- _WHAT YOU HAVE TO DO_: Within the listing that follows, how many lines contain the word "computer"? Only the number is wanted.

================================

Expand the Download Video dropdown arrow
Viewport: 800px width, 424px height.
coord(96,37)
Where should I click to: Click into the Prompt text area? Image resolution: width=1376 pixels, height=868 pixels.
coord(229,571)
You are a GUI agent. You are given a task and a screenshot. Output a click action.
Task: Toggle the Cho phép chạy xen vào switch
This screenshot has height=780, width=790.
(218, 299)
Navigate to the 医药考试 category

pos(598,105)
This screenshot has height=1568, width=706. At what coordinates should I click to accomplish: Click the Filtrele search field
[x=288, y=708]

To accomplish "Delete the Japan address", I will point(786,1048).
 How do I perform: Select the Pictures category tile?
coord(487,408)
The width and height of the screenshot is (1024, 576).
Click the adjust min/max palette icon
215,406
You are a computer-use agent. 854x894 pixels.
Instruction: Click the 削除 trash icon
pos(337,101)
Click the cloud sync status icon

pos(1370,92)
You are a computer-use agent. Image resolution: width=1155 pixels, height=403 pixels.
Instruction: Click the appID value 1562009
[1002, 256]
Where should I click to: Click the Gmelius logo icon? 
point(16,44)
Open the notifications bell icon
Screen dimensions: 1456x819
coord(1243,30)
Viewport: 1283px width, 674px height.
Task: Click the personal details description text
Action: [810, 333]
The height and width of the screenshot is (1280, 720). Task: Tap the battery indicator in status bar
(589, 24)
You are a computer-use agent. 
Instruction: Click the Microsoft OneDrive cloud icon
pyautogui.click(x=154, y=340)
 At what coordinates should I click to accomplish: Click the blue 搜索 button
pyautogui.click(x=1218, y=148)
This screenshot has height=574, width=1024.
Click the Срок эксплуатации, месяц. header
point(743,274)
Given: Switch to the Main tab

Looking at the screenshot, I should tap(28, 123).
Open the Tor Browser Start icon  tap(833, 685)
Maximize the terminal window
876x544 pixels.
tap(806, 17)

================================

- _RESPONSE BELOW_: 3